“Chickens – a way of life!”
Having chickens in your life is so hot right now. If you’re not obsessed yourself, you know someone who is.
Within a few years, keeping backyard chooks has gone from being something your nanna did, to the mainstream. Chickens are in inner-city backyards and comedy gigs, old people’s homes and poultry shows, prisons and weddings. Regional poultry clubs have been revitalised by the influx of tree-changers and hipsters intoxicated with exotic heritage breeds.Rescue chickens are the new black, and the perfect feel-good accompaniment to your rescue dog. Chickens are an essential component of the permaculture, locavore, sustainability, self-sufficiency and low food mile movements. Chickens are owning Instagram. Chickens are everywhere.
… meet Jareth Bullivant, an animal liberationist who takes his rescue broilers Twistie and Sephiroth to the beach. Nik Round, a Victorian advertising executive who is focused on saving a heritage breed. Summer Farrelly from Queensland, a twelve-year-old with autism who connects with the world through her chooks and has started a chicken therapy program. Shane Secombe, who rescues the unwanted roosters of Alice Springs and gives them a second life at the prison. …
Funny, joyful and moving, This Chicken Life unpacks an obsession and a love affair. Chickens and humans, heart to heart, face to beak. This is no fad, it’s a way of life.
Not hard to imagine a wild fling of hands and arms (try it, I did!), as accompaniment to the last couple of sentences of the book’s promo: “Chickens and humans, heart to heart, face to beak. This is no fad, it’s a way of life.”
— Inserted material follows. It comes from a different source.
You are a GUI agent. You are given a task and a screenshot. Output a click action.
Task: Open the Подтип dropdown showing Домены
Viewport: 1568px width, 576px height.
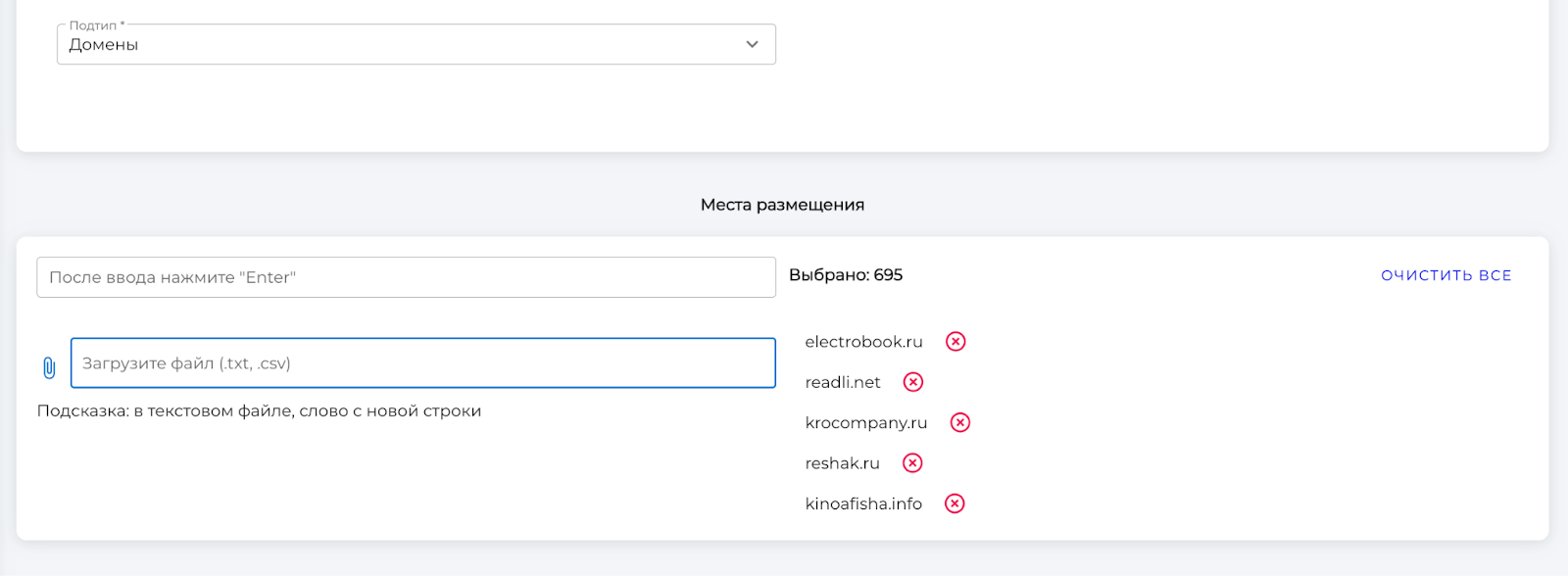(x=416, y=44)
“Chickens – a way of life!” Uttered, by us, with the same conviction as when we think about our other livestock: cows and dairy goats.
I came across, online, the passage I open with – searching for inspiration as to what to say about chickens in this week’s post. I thought I’d get the ball rolling by googling what I’d tentatively come up with – a title that asks a question: ‘Chicken Lover?’. Straight up, the urban dictionary said the slang phrase described a person who performs sexual acts with chickens! Scrolling down, a dictionary of sexual terms informed me that a ‘chicken lover’ was an adult male homosexual sexually attracted to underage males. I hastily pressed the delete button on that title!
My scrolling down not in vain, though – I came across the spiel for the book: This Chicken Life. As well as giving me a title idea and amusing me with its quirky anecdotes, it triggered some reflections on keeping chickens that I’ll share with you now.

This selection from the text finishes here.